The Government brokered a deal where all but four apartments would have to be removed las month. Yet people are now living in the 45 houses on the slopes of Doi Suthep in Chiang Mai. So what’s going on?
The Doi Suthep Forest Reclamation Network said it would post “No Man’s Land” signs around the Chiang Mai mountain housing estate this afternoon marking the perimeter of the controversial housing estate built for members of the Courts of Justice.
The group is demanding that the 30 families who have recently moved into the homes be evicted.
It wants the Courts of Justice to stop ongoing construction and immediately return 45 houses and nine flats in the estate to the Treasury Department, said network coordinator Teerasak Rupsuwan.
The estate has 13 flats and 45 houses and an administrative office building for Appeals Region 5.
The government in early May brokered an agreement that was to see the portion of the property recognised as forestland returned to the Treasury Department and eventually again become part of Doi Suthep-Pui National Park.
The deal allowed for the office building and four flats to remain.
The network was waiting until a June 18 deadline for the contractor to sign over the last phase of the project to the court so the process of returning a portion of the site could begin.
But reports of 30 families moving in since April – plus a rumour that the contractor might miss the deadline – prompted concerns that the court might ignore the order.

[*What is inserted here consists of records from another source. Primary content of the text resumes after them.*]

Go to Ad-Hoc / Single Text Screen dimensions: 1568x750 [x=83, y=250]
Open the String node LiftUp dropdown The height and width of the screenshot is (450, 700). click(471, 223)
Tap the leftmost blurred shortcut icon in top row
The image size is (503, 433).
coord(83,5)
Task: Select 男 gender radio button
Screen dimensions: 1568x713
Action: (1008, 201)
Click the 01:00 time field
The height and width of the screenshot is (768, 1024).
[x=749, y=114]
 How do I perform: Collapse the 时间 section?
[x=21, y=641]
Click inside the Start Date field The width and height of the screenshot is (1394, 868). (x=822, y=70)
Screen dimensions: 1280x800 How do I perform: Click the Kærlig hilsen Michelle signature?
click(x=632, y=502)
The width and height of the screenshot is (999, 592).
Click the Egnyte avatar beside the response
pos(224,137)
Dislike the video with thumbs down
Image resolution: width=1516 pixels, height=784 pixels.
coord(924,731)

The PM’s Office Minister Suwaphan Tanyuvardhana, serving as the government’s referee in the dispute, sent his secretary, Thaworn Phrommeechai, and other members of the central committee to participate in inspection of the site by a Chiang Mai-based sub-panel yesterday.
Suwaphan urged both sides to think of “the common good” rather than how they might benefit as individuals or groups, to be understanding of each other, and to have a positive and non-hostile viewpoint.
“We should proceed with what can be done in the short term while both sides discuss mid-term and long-term solutions based on the law, academic studies, the facts of the locality and other factors,” Suwaphan said.